そして最期の《騎士》の膜を破れる【世界源流現実騎士】を完全に無視できる《騎士級》の【邪神】を総じてシステムが【邪神】と呼びます』
ちょっと待て、じゃあ《騎士級》以外の【邪神】はなんなんだよ。
『《騎士級》以外の【邪神】は一定時間が経過した段階で【世界源流現実騎士】により各世界より弾き飛ばされます。
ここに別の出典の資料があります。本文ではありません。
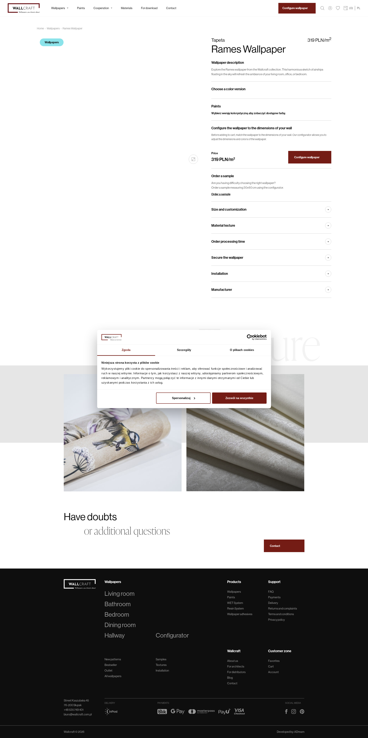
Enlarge (193, 159)
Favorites (274, 660)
その為、《騎士級》を除く【邪神】は総じてその【邪神】の概念を名称として呼ばれます』
と言うことはこの世界を脅かしている奴こそが【邪神】と呼ぶに相応しい奴で、いまあの子に憑依(?)している奴は【邪神:縮退炉】ってことになるのか?
『正確にはそのまま【縮退炉】と呼ばれます』
そうこうしているうちに『宙の巫女(邪神インストール済み)』が【煌炎皇】を攻め立てていた。
「うわ、凄いな。火って質量ない筈なのにガンガン取り込んで魔力に変換してる。あれって最早縮退炉じゃ無いよね?」
『あれは《現実級》である為、概念が不完全かつ不安定なのを利用しています。定義の揺らいでいる概念は世界から弾かれやすくなりますが使い捨てる分にはとても有用です』
「【邪神】を使い捨てる事が出来るスキルって事なのか?」
『厳密には一時的に【世界源流現実騎士】の能力を停止させ、《世界級》にすら劣るレベルの【邪神】を無理やり召喚するスキルです。本来は存在その物が許されないレベルのスキルですが、出力の上限の関係で《騎士級》の【邪神】は絶対に召喚出来ないと言う制約のため存在が許されている様です。でなければ発生と同時に保有者ごと消滅させられていたことでしょう』
「こっわ」
兎も角、【縮退炉】の登場によって戦況は有利に傾いた。【煌炎皇】が次にスキルを発動した時用の対策も練られたらしく、先程伝令が走ってきた。未だ使われていない五つのスキルという不安要素はあれどこのまま行けば討伐もあり得る。
そう考えていた矢先
「カァッ、カァッ、カァッ!」
戦場には場違いのカラスの鳴き声が響き渡った。
巻きたいけど割と超重要イベント盛りだくさんだから巻くに巻けない。